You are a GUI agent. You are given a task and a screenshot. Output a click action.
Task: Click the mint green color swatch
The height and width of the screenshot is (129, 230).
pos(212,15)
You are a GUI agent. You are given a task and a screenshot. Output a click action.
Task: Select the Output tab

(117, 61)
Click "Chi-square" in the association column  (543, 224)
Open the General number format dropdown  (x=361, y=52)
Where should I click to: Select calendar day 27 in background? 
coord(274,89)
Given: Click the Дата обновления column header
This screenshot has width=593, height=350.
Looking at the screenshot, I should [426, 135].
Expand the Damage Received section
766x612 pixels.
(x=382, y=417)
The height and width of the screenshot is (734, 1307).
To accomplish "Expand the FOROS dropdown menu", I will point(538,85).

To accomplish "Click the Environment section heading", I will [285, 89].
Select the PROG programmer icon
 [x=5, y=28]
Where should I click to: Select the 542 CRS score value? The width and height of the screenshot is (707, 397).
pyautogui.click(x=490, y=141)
::::
Could you write out all of the data again, exactly as given?

[Solution]:
You are a GUI agent. You are given a task and a screenshot. Output a click action.
Task: Click the mint green color swatch
The height and width of the screenshot is (129, 230).
pos(212,15)
You are a GUI agent. You are given a task and a screenshot. Output a click action.
Task: Select the Output tab

(117, 61)
Click "Chi-square" in the association column  (543, 224)
Open the General number format dropdown  (x=361, y=52)
Where should I click to: Select calendar day 27 in background? 
coord(274,89)
Given: Click the Дата обновления column header
This screenshot has width=593, height=350.
Looking at the screenshot, I should [426, 135].
Expand the Damage Received section
766x612 pixels.
(x=382, y=417)
The height and width of the screenshot is (734, 1307).
To accomplish "Expand the FOROS dropdown menu", I will point(538,85).

To accomplish "Click the Environment section heading", I will [285, 89].
Select the PROG programmer icon
 [x=5, y=28]
Where should I click to: Select the 542 CRS score value? The width and height of the screenshot is (707, 397).
pyautogui.click(x=490, y=141)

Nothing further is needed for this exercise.